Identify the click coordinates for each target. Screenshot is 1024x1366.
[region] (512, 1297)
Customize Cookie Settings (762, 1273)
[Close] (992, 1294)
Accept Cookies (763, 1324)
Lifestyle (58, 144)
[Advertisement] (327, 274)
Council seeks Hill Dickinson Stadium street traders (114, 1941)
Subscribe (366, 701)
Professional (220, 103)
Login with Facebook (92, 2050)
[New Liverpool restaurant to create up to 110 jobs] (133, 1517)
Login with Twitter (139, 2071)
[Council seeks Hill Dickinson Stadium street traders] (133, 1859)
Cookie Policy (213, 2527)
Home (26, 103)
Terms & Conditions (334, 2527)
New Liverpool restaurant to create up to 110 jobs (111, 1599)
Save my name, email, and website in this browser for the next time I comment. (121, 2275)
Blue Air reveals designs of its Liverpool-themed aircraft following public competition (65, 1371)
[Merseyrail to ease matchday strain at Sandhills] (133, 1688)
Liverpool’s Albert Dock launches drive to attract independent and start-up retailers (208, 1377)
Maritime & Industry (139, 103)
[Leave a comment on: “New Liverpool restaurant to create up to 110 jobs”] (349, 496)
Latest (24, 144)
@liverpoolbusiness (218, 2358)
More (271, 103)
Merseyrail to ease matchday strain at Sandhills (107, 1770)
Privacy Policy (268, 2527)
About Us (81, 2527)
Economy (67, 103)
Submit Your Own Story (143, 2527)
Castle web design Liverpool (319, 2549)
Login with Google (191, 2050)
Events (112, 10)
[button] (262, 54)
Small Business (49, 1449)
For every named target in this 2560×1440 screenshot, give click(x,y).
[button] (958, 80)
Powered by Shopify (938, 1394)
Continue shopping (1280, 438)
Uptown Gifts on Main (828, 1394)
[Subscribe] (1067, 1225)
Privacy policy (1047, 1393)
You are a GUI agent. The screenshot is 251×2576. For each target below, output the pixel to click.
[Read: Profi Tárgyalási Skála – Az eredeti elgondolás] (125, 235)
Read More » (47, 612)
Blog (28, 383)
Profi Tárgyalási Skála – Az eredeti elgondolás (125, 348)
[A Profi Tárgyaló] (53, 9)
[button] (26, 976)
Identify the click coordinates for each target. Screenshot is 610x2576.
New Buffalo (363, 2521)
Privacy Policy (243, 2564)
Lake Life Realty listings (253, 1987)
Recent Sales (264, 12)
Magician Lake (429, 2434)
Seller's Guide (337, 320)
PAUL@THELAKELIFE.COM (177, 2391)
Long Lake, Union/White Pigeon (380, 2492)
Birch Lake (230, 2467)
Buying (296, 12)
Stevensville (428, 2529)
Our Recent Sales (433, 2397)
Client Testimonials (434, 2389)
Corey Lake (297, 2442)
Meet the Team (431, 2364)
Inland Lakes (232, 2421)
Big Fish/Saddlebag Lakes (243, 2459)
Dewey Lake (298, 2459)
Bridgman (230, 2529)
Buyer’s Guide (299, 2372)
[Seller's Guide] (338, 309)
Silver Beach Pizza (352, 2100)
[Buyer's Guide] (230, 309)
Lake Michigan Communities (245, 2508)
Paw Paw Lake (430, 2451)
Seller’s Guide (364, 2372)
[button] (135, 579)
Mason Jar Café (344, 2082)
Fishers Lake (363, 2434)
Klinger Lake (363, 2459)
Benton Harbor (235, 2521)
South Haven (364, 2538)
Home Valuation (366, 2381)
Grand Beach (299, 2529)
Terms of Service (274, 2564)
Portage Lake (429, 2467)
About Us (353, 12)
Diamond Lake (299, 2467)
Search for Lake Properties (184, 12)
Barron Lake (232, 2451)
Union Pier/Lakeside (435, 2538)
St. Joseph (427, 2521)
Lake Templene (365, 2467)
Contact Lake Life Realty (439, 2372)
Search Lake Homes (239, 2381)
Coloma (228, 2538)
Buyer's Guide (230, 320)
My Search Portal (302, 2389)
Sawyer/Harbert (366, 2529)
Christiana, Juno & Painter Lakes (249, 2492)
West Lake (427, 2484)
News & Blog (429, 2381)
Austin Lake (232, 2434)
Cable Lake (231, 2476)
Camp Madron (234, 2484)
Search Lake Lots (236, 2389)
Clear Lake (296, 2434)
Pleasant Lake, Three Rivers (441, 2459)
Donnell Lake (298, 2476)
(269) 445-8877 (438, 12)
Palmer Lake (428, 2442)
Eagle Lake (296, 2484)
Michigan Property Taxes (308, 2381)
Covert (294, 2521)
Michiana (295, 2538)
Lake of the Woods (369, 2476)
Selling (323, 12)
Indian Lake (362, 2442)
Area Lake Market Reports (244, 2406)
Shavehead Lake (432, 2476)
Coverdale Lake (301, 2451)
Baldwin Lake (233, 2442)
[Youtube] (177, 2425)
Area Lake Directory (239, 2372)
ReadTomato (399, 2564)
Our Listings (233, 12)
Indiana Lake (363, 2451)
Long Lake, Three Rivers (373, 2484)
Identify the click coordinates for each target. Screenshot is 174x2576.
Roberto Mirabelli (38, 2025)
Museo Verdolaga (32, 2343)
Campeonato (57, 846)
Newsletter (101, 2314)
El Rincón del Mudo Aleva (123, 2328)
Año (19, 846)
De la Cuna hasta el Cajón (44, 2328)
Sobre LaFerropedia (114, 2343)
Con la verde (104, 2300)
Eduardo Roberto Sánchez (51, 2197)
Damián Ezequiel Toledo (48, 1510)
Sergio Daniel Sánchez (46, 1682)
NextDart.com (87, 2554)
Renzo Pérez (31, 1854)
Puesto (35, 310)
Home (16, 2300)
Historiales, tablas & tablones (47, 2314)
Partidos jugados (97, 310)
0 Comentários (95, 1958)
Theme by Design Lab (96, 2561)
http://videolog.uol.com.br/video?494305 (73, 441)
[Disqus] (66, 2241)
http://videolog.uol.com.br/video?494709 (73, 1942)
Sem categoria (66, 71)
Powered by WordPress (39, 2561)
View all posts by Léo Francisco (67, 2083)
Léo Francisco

......

**Directions**
Copy out each line of the material that holds the word "Profi".

**Answer to this exercise**
[Read: Profi Tárgyalási Skála – Az eredeti elgondolás] (125, 235)
Profi Tárgyalási Skála – Az eredeti elgondolás (125, 348)
[A Profi Tárgyaló] (53, 9)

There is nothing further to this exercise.